My personal favorite, Follow your heart! It will never lead you wrong!
And finally, advice my friends wisely ignored:
Always hide that part of yourself; being different will only cause you problems.
Don’t have kids. You’ll enjoy your life! [Said by her own mom.]
On the way to my dad’s funeral: “You should put on some lipstick.”
How about you, readers? What’s the best (or worst) advice you’ve ever received? Have you given especially good advice? What happened? Please share your thoughts in the comments!
The Tidbit
Let’s end with a sweet, romantic story about good advice, from my friend Kathy.

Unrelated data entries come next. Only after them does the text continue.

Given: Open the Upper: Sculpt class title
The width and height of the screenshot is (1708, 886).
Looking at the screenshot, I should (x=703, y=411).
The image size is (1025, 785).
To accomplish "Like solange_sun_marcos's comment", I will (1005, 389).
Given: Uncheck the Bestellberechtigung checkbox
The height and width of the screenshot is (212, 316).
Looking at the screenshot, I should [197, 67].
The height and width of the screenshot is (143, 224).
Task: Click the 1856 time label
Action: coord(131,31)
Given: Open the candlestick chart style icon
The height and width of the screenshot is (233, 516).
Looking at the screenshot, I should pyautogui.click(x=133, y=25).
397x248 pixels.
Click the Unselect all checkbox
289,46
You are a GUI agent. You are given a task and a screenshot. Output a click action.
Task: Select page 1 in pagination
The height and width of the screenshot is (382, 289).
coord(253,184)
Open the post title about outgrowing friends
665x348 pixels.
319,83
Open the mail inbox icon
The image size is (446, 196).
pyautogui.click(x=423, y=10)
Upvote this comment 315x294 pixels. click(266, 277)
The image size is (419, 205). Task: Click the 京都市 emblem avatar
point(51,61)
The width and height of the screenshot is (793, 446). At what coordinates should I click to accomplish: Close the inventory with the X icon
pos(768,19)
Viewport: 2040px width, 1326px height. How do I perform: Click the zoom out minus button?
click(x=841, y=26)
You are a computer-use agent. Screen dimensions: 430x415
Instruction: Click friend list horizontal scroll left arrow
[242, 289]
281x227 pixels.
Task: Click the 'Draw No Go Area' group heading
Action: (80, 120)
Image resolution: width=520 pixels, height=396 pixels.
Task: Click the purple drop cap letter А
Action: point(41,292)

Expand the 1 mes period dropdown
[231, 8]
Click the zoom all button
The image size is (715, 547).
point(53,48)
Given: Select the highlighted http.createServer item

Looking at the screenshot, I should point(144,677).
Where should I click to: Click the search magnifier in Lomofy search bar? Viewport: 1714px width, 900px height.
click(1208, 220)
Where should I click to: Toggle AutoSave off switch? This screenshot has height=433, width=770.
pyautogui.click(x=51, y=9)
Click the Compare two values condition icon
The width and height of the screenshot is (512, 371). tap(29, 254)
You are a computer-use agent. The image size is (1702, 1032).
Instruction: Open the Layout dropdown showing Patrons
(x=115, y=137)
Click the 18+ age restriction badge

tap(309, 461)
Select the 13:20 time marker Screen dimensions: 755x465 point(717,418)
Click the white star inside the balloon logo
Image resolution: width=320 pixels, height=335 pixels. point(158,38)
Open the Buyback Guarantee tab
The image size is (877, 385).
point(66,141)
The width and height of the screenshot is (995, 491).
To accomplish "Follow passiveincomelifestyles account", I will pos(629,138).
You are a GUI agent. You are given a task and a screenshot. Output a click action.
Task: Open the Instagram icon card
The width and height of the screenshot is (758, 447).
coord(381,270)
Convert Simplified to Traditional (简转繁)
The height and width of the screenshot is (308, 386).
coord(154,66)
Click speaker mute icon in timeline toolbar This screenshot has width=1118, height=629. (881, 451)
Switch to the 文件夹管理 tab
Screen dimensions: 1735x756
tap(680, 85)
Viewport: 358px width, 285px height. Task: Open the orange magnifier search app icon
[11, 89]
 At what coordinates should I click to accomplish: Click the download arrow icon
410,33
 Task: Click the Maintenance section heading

When Kathy was in her early twenties, she and her sister had a close friend, Roger. One day Kathy’s mom gave the sisters this advice: “If one of you doesn’t marry Roger, you are both crazy!” Kathy was worried that her sister liked Roger, so she told him, “If you want to date Cynthia, it is ok with me.” Roger said, “You sisters certainly are loyal! Cynthia called me the other night . . . and she said the exact same thing you did!” A few months later, Kathy asked Roger for advice about what they should do, and without blinking an eye, he said he wanted to marry her. Kathy said yes! (And don’t worry about Cynthia—she met her future husband on the day Kathy and Roger got engaged.) And the advice paid off: Kathy and Roger have been married for more than fifty years.
For example, I once lay awake for hours trying to reproduce in my head the layout of every home I had every stepped foot in.
May his name be blotted out.
H/t Samuel Johnson.
As the saying goes, if losing weight were so easy, everyone would have done it already.
Readers of my lengthy essays have no doubt noticed that I have no problem cranking out the verbiage. The problem with my dissertation was not writing it, but rather getting my advisors to sign off on what I had written.
Luckily that advice about being a highway patrol officer was not given by Mari's dad. Posted by Mari's mom
Great advice: always go pee before you leave.